Dave Brinks is a native New Orleanian, a poet, editor, publisher (Trembling Pillow Press), and the founder of The New Orleans School for the Imagination. Publications include: New Orleans Review, Exquisite Corpse, A Gathering of the Tribes, New Laurel Review, The Double Dealer, Café Progresso, Rougewave, Mesechabe, Fell Swoop, Anemone, and Jejune Literary Review, Trope, (magazines) and Thus Spake the Corpse (Black Sparrow Press, 1999), From a Bend in the River (Runagate Press, 1998), Best Poetry on the Web (Graywolf Press, 2001) (anthologies). Poetry editor at Gambit Weekly, along with Andrei Codrescu, for an anthology of love poetry titled Heart-Shaped Vox, Brinks has lectured at Tulane University, and taught workshops at NOCCA. He will edit an anthology for City Lights Books and a monthly poetry column for Where Y’at Magazine, and will read at the Prague Summer Series in July 2001, and at St. Marks Poetry Project in New York in Fall 2001. A first runner-up for The Marble Faun Prize, his three collections are The Snow Poems (Lavender Ink, 2000 <http://www.lavenderink.org>), Trial and Eros (Indiana University Press, 2001), and How Birds Fly (Red Dot, 2001).

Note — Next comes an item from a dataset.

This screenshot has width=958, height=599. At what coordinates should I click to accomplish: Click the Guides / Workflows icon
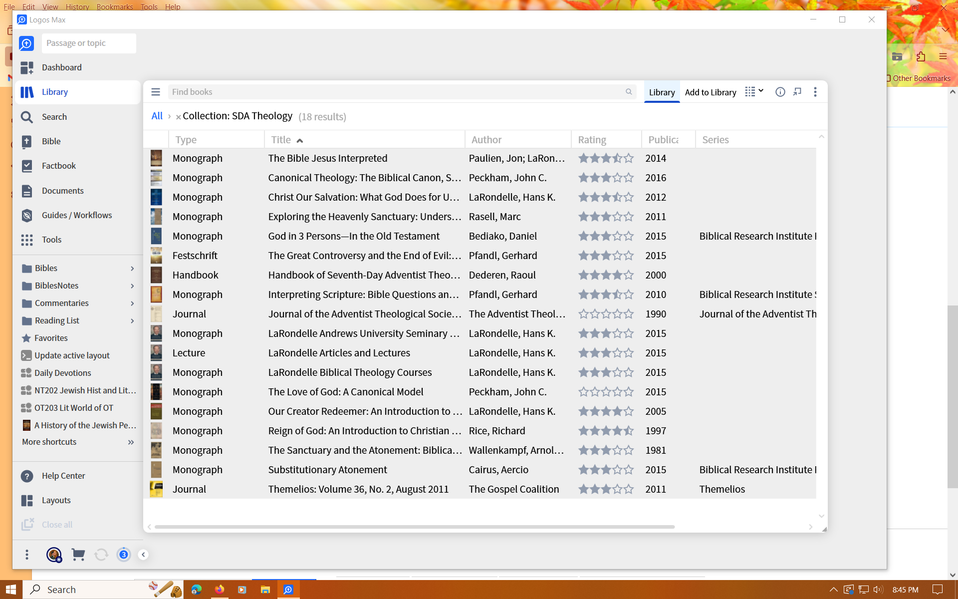coord(27,215)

Dana Gioia's 1991 Atlantic Monthly essay, "Can Poetry Matter?", provoked a nationwide debate on the place of poetry in contemporary intellectual life, even as he was acknowledged as 'one of the most accomplished and compelling poets to have emerged on either side of the Atlantic over the past decade.' (Charles Causley). That essay became the lead article in his book of the same title (Graywolf Press, 1992), one of the essential works profiled on Big City Lit's Bookshelf. Gioia is a prominent essayist, anthologist, BBC commentator, co-founder of the annual West Chester Conference on Form & Narrative, judge, and translator (notably of Seneca and Montale). Interrogations at Noon is his third poetry collection, preceded by Daily Horoscope and Gods in Winter (also from Graywolf Press). The opera, Nosferatu, with his libretto, will be presented in recital version in West Chester in June. (Excerpts appear in this month's Other Arts.)
Edwin Torres is a bilingual poet, rooted in the languages of both sight and sound, who has been creating text and performance work since 1988. Mingling the textures of poetry with vocal and physical improvisation, sound elements and visual theater, his live performances create organic landscapes that exist beyond language. (See Archive, March 2001, for our review of "Gecko, An Opera in Three Colors".) Torres first emerged as a regular feature at The Nuyorican Poets Café and at The St. Marks Poetry Project as workshop leader and curator. With his debut CD Holy Kid he "reconciled the diametrically opposed poetic agendas of The Nuyorican and Language Poetry . . . [to create] something so new [it] is sure to embarrass small minds still clinging to minute agendas." (New York Press, 1998). Holy Kid is included in the exhibition, "The American Century, Pt. II" at The Whitney Museum Of American Art. From 1993 to 1999, as a member of the poetry collective, Real Live Poetry, he performed and conducted workshops across the U.S. and abroad. Torres has self-published three chapbooks and his work has appeared in a number of anthologies including, Aloud: Voices from the Nuyorican Poets Cafe, An Anthology of New (American) Poets, and Verses That Hurt: Pleasure and Pain from the Poemfone Poets. He's also included on the CD compilations, Flippin' The Script: Rap Meets Poetry, Poemfone New Word Order, and Nuyorican Symphony: Poetry Live at the Knitting Factory.